I'd been having to drive her into the vet basically every Saturday for the last month, which upset her terribly. Nothing worked, and she kept getting thinner and weaker. But she was in no obvious pain, was still drinking, walking, using the bathroom and acting normally. Her eating improved slightly over the last 2-3 days, and we thought she might rally, as it wasn't an extreme improvement like you would expect with "bright bulb syndrome" like her brother had before he passed. But the last time she went to the vet, there was some kind of growth visible on the x-ray, and it began to look as though she may have a cancer of some kind.
We all wanted her to be able to stay home with her family as long as possible. Over the last 48 hours, she began to show signs of discomfort, and would constantly get up and walk large circles around her and her sisters beds. She began bumping into things, even though her eyesight was fine. She would also lose her balance and fall down. This morning, I'm told she wouldn't eat, and lacked the energy to move much. I was also told that she had begun to whimper slightly and that her breathing was deteriorating and a death rattle was audible.

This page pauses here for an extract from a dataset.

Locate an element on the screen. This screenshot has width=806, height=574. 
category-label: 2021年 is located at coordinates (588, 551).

Anyone who's ever seen it can tell when nature has flipped that last switch in an animal, and the end is coming soon. It was obvious to me when I saw her this morning that she was beginning to hurt, and was going downhill quickly. I honestly doubt she'd had survived the night, and even though she'd have been in her home and near her sister, she'd still have passed in pain and probably stumbling around looking for her family. We didn't want that. I went over and dug the grave while my folks took her in. I carried her to the car; it was hard handing her over. I pet her and told her I loved her, and that I'd always be with her and this would always be her home. Then I just kissed her as hard as I could, and breathed in the scent of her fur one last time. My father held her during the procedure, he wouldn't let my mother watch or be in the room, for her own sake. He calls it his "responsibility". I've never seen him so upset.

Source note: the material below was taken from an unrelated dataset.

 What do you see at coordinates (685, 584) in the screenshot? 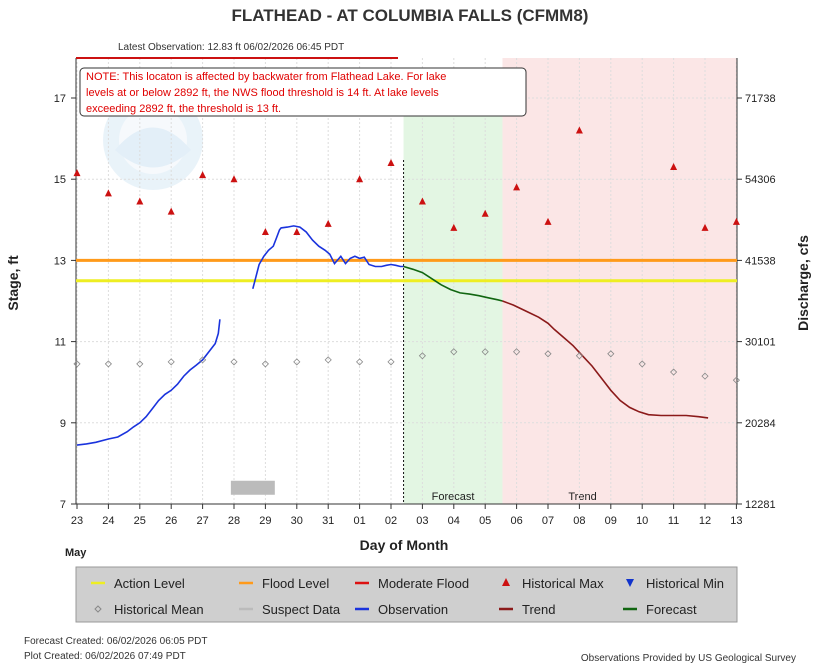
I see `legend-label: Historical Min` at bounding box center [685, 584].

Everybody's together and just listening to the storm now. Staring at an empty bed in the kitchen corner where a little angel slept for the last 15 years. For the first time, her sister is all alone. We'll keep her close, and move forward. What else can we do? We have no regrets. Like her siblings, she had a perfect life. She was loved immensely, had the best care, was never ignored or scolded, not once. She was held and walked and played with and constantly tended to. She was loved for every single second of her life, and she knew it. Praise God. But she's crossed the meadow and gone beyond the pine trees now. She's lost to our sight, but she's with her brother, and we will see her again.